編集部:OSSの話が出たのでお聞きしますが,OSSについてどうお考えですか?

濱田氏:はじめてOSSを見たとき,正直言って驚きました。無償のソフトウェアが出てくるようになると,将来的に我々の仕事はなくなってしまうのではないかと恐怖感すら覚えました。しかし,業務で使う場合の信頼性やサポートということを考えると,すべてがすべてOSSになるということはありえないと思います。OSSで事足りるものについてはOSSで済ませればいいですし,信頼性やメンテナンスを重視する必要から商用製品を使ったほうがいいケースであれば商用製品を使う,そうやって両者は共存していくと思います。ただ,商用のデータベースなどが無償版を出すようになったのは,OSSの存在が多少なりとも影響しているのではないでしょうか。

編集部:先ほどのDataCoordinatorもOSSデータベースにも対応していますね。

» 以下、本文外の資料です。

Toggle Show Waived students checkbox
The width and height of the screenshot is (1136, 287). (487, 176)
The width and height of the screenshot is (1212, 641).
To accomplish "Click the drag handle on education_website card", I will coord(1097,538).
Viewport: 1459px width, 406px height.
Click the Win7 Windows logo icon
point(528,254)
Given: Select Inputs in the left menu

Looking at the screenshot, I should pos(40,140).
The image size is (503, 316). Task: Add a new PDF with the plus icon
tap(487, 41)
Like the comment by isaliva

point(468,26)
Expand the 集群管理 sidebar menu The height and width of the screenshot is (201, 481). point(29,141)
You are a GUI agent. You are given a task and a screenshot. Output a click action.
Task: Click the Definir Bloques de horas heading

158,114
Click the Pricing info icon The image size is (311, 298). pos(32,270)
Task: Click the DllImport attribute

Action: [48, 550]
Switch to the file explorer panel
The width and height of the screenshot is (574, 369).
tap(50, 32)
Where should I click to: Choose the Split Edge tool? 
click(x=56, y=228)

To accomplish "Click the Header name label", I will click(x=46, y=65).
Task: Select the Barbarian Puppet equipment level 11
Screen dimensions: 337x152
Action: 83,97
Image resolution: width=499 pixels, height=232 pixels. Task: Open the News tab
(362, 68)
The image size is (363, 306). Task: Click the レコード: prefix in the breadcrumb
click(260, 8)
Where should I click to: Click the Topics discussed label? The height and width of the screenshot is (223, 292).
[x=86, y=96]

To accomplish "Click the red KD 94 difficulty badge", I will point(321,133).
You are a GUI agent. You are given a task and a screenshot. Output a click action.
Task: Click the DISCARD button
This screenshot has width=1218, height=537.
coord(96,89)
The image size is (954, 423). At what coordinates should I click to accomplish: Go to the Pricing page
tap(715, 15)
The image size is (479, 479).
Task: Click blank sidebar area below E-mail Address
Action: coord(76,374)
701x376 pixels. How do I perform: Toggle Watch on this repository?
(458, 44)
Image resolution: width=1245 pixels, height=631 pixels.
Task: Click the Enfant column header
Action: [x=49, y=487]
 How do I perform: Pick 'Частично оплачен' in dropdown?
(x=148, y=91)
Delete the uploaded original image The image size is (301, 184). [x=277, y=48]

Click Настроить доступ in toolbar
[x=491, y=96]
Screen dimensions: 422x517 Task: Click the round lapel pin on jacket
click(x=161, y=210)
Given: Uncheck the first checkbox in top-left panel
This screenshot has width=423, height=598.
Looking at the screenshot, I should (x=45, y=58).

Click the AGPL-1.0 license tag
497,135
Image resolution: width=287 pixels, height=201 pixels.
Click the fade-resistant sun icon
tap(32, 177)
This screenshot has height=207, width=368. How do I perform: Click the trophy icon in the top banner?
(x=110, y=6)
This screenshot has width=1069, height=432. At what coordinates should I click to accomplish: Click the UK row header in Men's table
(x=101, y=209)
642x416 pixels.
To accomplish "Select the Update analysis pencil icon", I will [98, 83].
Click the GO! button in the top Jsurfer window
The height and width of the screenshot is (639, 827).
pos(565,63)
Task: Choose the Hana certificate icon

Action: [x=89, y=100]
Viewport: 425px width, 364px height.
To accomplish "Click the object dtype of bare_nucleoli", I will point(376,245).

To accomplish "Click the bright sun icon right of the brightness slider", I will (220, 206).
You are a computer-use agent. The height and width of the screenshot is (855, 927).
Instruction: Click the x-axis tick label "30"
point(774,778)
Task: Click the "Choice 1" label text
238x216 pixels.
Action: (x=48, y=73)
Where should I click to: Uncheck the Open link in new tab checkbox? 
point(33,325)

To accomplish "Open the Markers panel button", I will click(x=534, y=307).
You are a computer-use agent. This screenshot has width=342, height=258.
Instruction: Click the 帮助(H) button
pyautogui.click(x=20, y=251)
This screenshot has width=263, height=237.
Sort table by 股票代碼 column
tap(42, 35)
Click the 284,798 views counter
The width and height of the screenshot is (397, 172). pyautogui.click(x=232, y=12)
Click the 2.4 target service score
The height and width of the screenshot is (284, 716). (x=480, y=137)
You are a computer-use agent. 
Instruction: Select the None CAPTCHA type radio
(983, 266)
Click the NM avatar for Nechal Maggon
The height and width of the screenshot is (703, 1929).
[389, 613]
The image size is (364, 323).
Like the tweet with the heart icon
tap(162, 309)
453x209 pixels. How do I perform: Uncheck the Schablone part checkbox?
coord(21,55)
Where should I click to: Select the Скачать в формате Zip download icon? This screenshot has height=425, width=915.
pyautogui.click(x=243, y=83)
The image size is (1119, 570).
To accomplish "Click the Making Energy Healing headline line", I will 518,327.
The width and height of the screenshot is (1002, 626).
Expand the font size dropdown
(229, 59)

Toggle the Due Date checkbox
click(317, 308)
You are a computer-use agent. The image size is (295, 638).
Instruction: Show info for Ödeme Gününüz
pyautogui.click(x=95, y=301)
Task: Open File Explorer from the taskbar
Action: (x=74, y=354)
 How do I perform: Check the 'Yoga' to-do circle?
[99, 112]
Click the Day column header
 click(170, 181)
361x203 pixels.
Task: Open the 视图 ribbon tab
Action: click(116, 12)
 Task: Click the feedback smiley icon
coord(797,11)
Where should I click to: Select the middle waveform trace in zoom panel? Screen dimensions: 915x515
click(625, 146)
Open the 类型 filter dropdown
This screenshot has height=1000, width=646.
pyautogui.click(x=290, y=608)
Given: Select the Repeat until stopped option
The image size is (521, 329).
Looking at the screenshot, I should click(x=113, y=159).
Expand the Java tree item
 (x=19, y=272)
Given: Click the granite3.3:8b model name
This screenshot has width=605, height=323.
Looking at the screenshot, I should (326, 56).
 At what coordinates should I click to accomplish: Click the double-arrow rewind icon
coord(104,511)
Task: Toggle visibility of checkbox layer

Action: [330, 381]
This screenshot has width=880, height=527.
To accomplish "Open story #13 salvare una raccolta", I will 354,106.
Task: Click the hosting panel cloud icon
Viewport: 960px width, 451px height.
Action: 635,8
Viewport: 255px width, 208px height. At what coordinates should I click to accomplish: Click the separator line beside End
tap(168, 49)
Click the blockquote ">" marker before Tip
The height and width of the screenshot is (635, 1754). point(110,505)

濱田氏:OSSのデータベースとしては,MySQLやPostgreSQLが有名ですが,これらは非常に優れたデータベースで,普通に使うぶんにはまったく問題がありません。我々はOSS,商用を問わず,データベースをより有効利用できるようにするためのツールを製品化しています。

編集部:今後出荷される予定のツールがあればお聞かせください。

濱田氏:新しいところでは,6月にデータベースの運用性向上ツールを2製品出荷する予定です。どちらもまだ正式名称は決まっていませんが,1つはOSSデータベースの監視ツールで,PostgreSQLは8.0以降,MySQLは4.1以降に対応しています。もう1つの製品は,PostgreSQLの8.0以降に対応したOSSデータベースのメンテナンスツールです。こちらは,データの高速ローダ機能があり,さらにデータベースの診断と破損の修復まで行うツールです。

仕事以外のものも作ってみよう

編集部:最後に,若いシステムエンジニアの方に何かアドバイスをいただけないでしょうか。

濱田氏:とにかく開発に没頭してほしいです。そして,その中から自分の得意分野を見つけ,この方面のことなら誰にも負けない,人一倍精通しているというものを持ってほしいですね。開発者は広く浅い知識よりも,まずはあるジャンルにおける深い知識を持つことのほうが大切ですし,個人の財産になります。その後,得意分野を中心に広げていくのが良いでしょう。

編集部:自信にもつながりますしね。

濱田氏:はい。それと,言われたことだけをやるのではなく,仕事以外のものを何か作ってみることをお勧めします。当部では業務で作っている製品とは直接関係のないツールを作る人が多くいます。それらのツールは開発に役に立つということで,何人かの人に使われはじめ,いつしか当部でのデファクトスタンダードになったものもあります。このように業務以外で作ったものが,部全体の効率を良くしたりします。積極的にものを作るというスタンスはエンジニアにとってとても大切なことです。もの作りにどんどん挑戦してほしいです。